Kein Aufruf zum Mord.
Es gibt Interviews, da weiss man nicht, mit was man
rechnen soll. Speziell, wenn man zum ersten Mal Mantas,
ein Urmitglied von Venom, vor dem Aufnahmegerät hat. Ein
Musiker, der mich früher allein durch sein Auftreten
verängstigte und ich mir nicht sicher war, wenn ich den
Backstageraum betrete, er gleich den Tisch zu Holzspänen
verarbeiten würde. Doch weit gefehlt. Jeff "Mantas" Dunn
war ein sehr zuvorkommender, lustiger und
unkomplizierter, sogar sehr ehrlicher Interviewpartner.
Dies begann schon damit, dass mir sein Bassist, Tony
"Demolition Man" Dolan, am frühen Morgen per WhatsApp
Nachrichten vom Frühstück schickte und sich auf das
bevorstehende Gespräch freute.
Nach dem eher
"lauten" Split, aus dem Venom mit Ur-Bassist Cronos und
Venom Inc. mit Mantas entstanden, sollte so einiges
geklärt werden, aber das Gespräch nahm eine Wendung, bei
der sich der Gitarrist von einer sehr menschlichen Seite
zeigte.
MF: Jeff, ist «Avé», euer Debütalbum von
Venom Inc., das beste Album, das du jemals veröffentlicht
hast?
Jeff: Oh, besten dank (lacht). Gute
Frage. Es war eine stressvolle Arbeit. Aus dem einfachen
Grund, weil alle Augen auf mich gerichtet waren nach
meiner Venom-Zeit. Es verging einige Zeit, seit ich meine
letzten Tracks für ein Venom-Werk schrieb. Logisch lag
noch immer der Ruf des «Black Metal»-Albums auf meinen
Schultern. In welche Dimension würde ich vorstossen mit
den neuen, eigenen Liedern? Bei den ersten
Venom-Scheiben schrieb ich den Grossteil der Musik. Man
liebte oder hasste Venom, etwas dazwischen gab es nicht.
Ich schickte Tony einige Songs. Am Schluss waren es 25
Lieder, die ich für «Avé» schrieb. Ich war mir nicht
sicher, in welche Richtung das Material gehen sollte und
Tony meinte nur: "Mach was du willst und was du kannst!"
Es ist Mantas, der das frühere Zeugs schrieb und dazu
darfst du auch stehen. Eine Sache die half «Avé» zu
schreiben, war, dass wir Abend für Abend auf Tour waren
und uns durch das Spielen des alten Materials in einen
Groove brachten, der uns den Weg ebnete. Die Musik der
frühen Tage von Venom besass diesen naiven Charme. Es
gab ein Buch, in welchem sich eine Flexi-Disc befand und ich so
den ersten Akkord auf der Gitarre lernte.
Ich hatte
keine Ahnung vom Gitarrenspielen und alles war sehr
dilettantisch. So lernte ich meine ersten Power-Chords.

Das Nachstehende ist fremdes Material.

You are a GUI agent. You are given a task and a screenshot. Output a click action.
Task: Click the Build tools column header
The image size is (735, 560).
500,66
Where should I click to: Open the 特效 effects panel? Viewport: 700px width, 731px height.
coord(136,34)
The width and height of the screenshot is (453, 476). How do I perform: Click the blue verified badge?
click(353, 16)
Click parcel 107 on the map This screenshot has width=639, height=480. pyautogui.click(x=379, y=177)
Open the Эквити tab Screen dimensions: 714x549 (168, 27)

Mein erster Song war «Red Light Fever» den ich schrieb.
Darauf folgte «Angel Dust». Analysiert man diese Tracks,
bestehen die aus Blues- und Rock-Riffs. Das war alles,
was ich kannte. Wir spielten alles einfach schneller und
härter. Ich machte was ich konnte, und wenn es gut klang,
liessen wir es. Alles was ich aufnahm, kam auf den
Kassettenrekorder meines Vaters (grinst). Klar habe ich
mich betreffend des Songschreibens und der Arrangements
weiter entwickelt. Ich denke, bei «Avé» haben wir einiges
der intensiven Art der alten Venom einfliessen lassen,
haben diese aber weiter entwickelt. Ich wollte dabei aber
nie "heavy" sein. Bei «Avé» habe ich immer auf Hooklines
und die Chöre geschaut, ähnlich wie bei den ersten
Venom-Alben. Kürzlich haben wir auf dem "Hellfest"

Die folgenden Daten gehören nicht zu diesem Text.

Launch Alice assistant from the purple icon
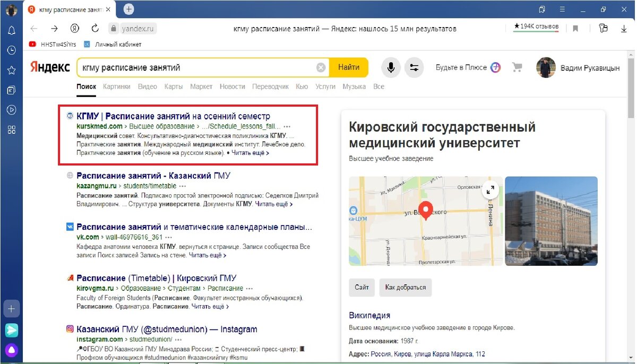The height and width of the screenshot is (364, 637). pos(12,350)
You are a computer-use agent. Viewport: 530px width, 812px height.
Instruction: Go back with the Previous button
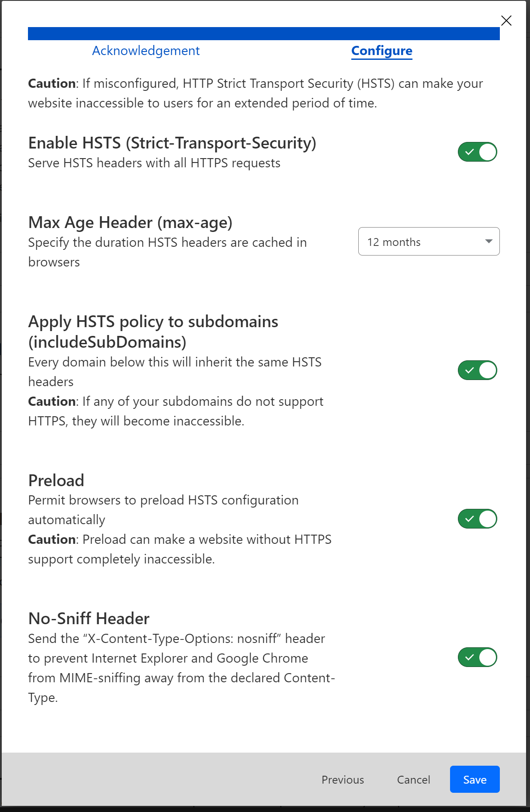[343, 780]
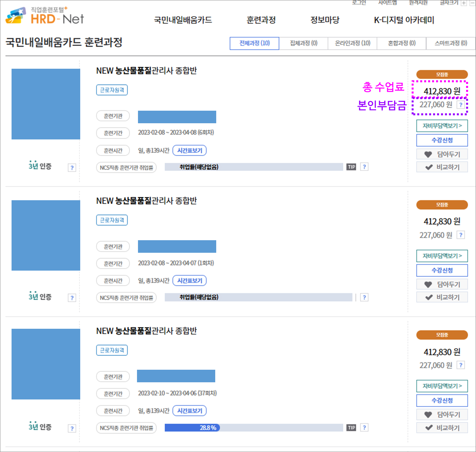Open the K-디지털 아카데미 menu
Viewport: 476px width, 452px height.
tap(404, 20)
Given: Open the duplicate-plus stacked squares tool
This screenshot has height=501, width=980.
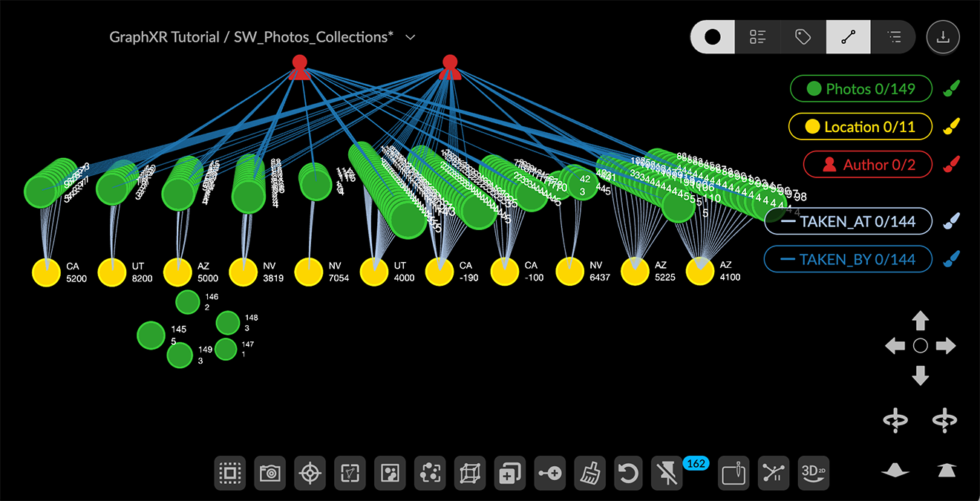Looking at the screenshot, I should coord(509,473).
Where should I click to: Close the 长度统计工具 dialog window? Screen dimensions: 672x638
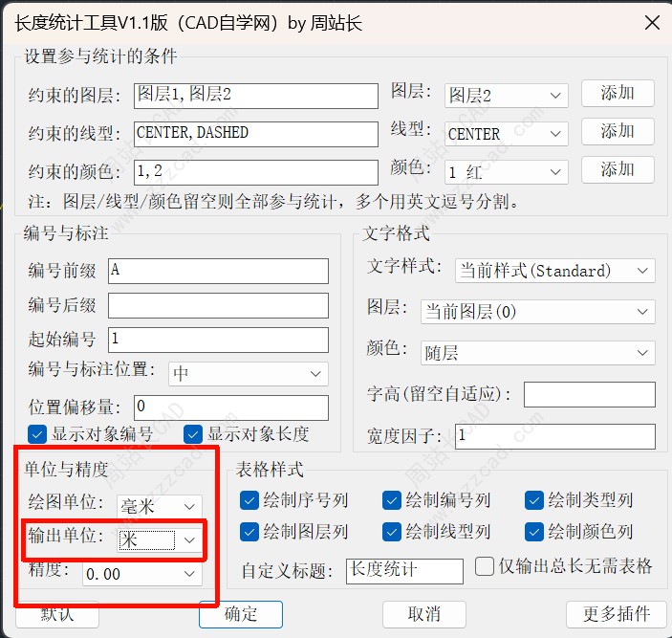[651, 22]

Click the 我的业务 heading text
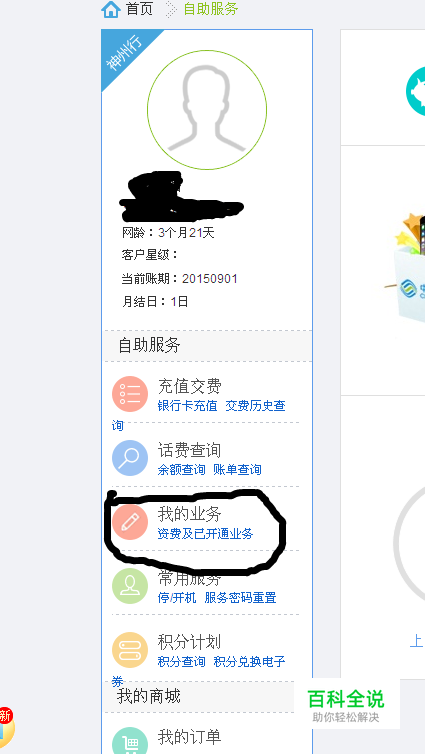[x=189, y=514]
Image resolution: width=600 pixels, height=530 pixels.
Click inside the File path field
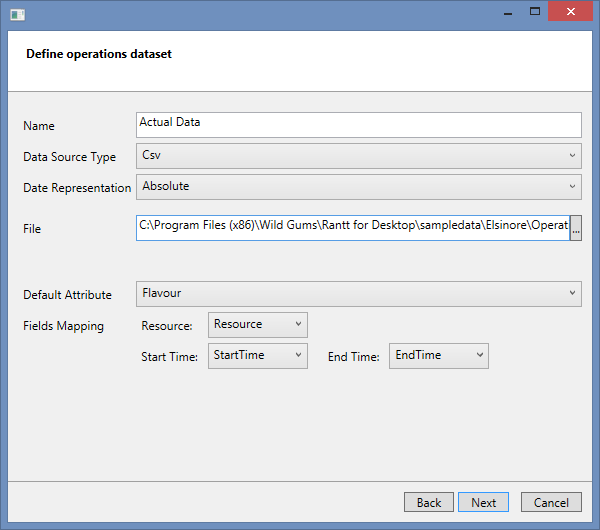[353, 228]
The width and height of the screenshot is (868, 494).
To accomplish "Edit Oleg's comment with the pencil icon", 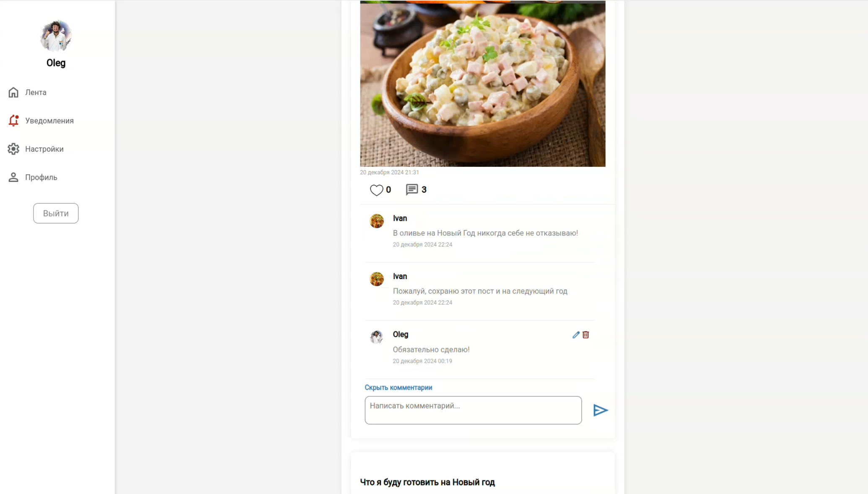I will pos(576,335).
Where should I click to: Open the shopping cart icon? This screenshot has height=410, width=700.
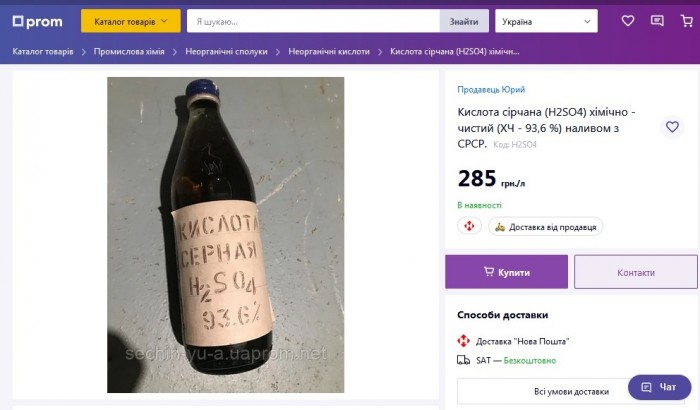(687, 21)
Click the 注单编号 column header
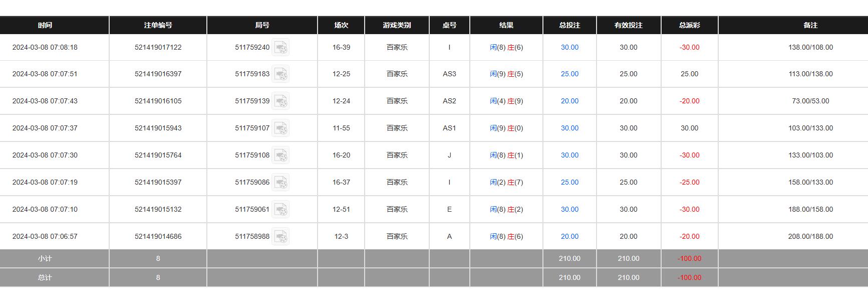 pos(158,25)
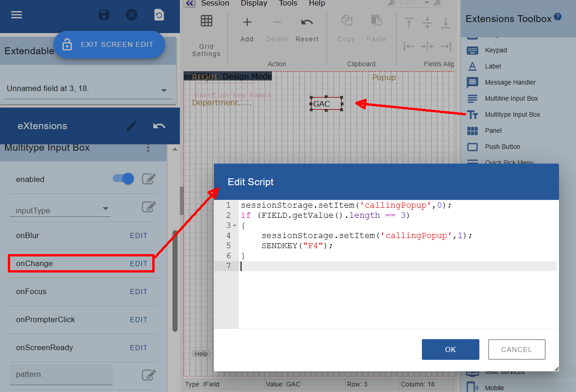Click the Add plus icon
Viewport: 576px width, 392px height.
tap(247, 23)
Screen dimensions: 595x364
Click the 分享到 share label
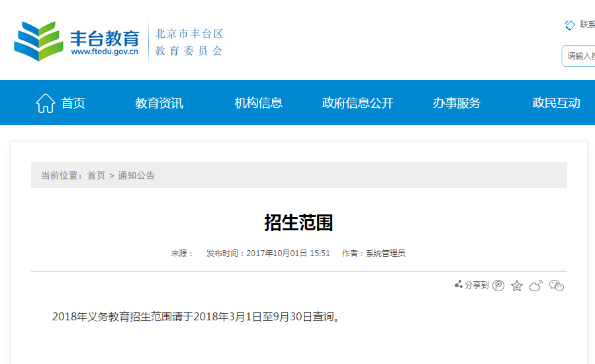pos(477,285)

gespielt, und wir konnten uns selber nicht mehr auf der
Bühne hören, als wir «Countess Bathory» spielten, da die
Audience dermassen laut mitsang. Beim "Keep It
True"-Festival, damals noch
zusammen mit Abaddon (ehemaliges Ur-Mitglied von Venom),
hatten wir eine ähnliche Resonanz. Das wollte ich mit
den neuen Tracks von «Avé» auch erreichen. Hooklines und
Chöre zu erschaffen, wie es Judas Priest taten, die den
Leuten im Kopf bleiben und sie alle mitsingen oder
mitschreien wollen. Dabei spielt die Härte eine
untergeordnete Rolle, auch wenn «Painkiller» ein
absoluter Hit ist. Aber da gibt es Priest-Songs, die mir
besser gefallen, wie «Living After Midnight», die mehr
aus dem Rock'n'Roll beeinflusst sind. Das ist die Marke
eines grossartigen Liedes für mich. Die Fans bestimmen,
was ein guter Song ist.
MF: Wie wichtig
ist ein Image für dich? Speziell da Venom in der
Frühphase viel mit ihrem Image kokettierten.
Jeff: Es war ein grosser Schock damals für die Leute.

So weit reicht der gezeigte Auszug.